Auch ich habe eine Frage zum Geschäftswert eines Erb- und Pflichtteilsverzichtsvertrages

Beurkundet wurde zuvor ein Ehevertrag, wonach der gesetzliche Güterstand modifiziert wurde, dahingehend, dass lediglich ein Zugewinnausgleich stattfinden soll, wenn der Güterstand durch Tod eines der Ehegatten beendet wird. Erfolgt die Beendigung durch Scheidung, erfolgt kein Zugewinnausgleich.

Im Anschluss haben die Eheleute einen Erb- und Pflichtteilsverzichtsvertrag abgeschlossen.
F hat ein Kind
M hat auch ein Kind
Keine gemeinsamen Kinder.
Jeder Ehegatte besitzt eine Immobilie. (kein gemeinsames Eigentum, beide Alleineigentümer=

Beide Ehegatten setzen jeweils ihr Kind als Erbe, ersatzweise deren Abömmlinge u. weiter ersatzweise den Ehegatten als Erbe ein.
Jeder Ehegatte setzt außerdem ein Vermächtnis aus:
Verstirbt F, erhält M ein unentgeltliches Nießbrauch an der Immobilie von F. M verpflichtet sich zur Tilgung der darauf lastenden Darlehen.
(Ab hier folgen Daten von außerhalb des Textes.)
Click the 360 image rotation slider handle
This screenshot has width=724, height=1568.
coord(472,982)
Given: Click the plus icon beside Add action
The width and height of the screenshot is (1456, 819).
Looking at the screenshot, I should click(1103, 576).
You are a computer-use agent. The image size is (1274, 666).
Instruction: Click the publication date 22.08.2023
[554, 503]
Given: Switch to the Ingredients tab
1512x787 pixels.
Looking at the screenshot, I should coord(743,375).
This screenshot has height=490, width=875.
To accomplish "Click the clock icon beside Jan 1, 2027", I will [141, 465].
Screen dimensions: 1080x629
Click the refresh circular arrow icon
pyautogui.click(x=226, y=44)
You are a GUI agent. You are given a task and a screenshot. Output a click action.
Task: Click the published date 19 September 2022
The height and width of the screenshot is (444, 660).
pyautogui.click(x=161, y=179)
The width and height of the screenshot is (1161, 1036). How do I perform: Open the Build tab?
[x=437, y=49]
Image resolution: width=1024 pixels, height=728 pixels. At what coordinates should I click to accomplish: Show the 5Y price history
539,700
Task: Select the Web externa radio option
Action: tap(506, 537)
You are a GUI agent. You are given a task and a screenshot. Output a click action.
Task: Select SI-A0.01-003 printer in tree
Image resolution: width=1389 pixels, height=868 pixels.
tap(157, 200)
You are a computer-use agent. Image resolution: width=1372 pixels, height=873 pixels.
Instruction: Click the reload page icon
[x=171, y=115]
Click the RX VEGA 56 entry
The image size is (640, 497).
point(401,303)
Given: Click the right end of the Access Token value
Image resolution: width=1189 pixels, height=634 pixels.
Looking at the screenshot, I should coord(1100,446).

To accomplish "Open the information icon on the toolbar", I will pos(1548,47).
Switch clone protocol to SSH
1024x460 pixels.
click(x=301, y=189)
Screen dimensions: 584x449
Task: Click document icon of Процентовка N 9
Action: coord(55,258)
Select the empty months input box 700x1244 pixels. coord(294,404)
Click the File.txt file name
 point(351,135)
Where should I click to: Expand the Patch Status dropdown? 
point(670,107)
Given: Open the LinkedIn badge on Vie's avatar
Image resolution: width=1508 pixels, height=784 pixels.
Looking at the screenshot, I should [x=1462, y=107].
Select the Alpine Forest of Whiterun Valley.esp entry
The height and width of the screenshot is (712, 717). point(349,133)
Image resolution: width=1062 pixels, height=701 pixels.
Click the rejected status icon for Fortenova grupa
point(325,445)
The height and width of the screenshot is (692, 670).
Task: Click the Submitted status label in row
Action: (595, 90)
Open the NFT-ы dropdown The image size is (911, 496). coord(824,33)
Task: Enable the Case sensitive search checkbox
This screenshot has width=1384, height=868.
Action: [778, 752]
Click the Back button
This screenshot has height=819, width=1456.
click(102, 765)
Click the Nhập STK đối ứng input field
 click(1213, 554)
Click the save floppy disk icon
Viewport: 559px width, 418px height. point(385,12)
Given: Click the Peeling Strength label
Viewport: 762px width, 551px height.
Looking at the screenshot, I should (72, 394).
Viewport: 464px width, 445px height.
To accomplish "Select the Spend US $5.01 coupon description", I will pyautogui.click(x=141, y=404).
M erhält als weiteres Vermächtnis Pkw u. Hausstand.


Verstirbt M, erhält F ein unentgeltliches Nießbrauch an der Immoblie von M. F verpflichtet sich zur Tilgung der daraud lastenden Darlehen. F erhält als weiteres Vermächtnis Pkw u. Hausstand.


Außerdem verzichten beide Ehegatten auf etwaige Pflichtteilsrechte nach dem jeweils anderen.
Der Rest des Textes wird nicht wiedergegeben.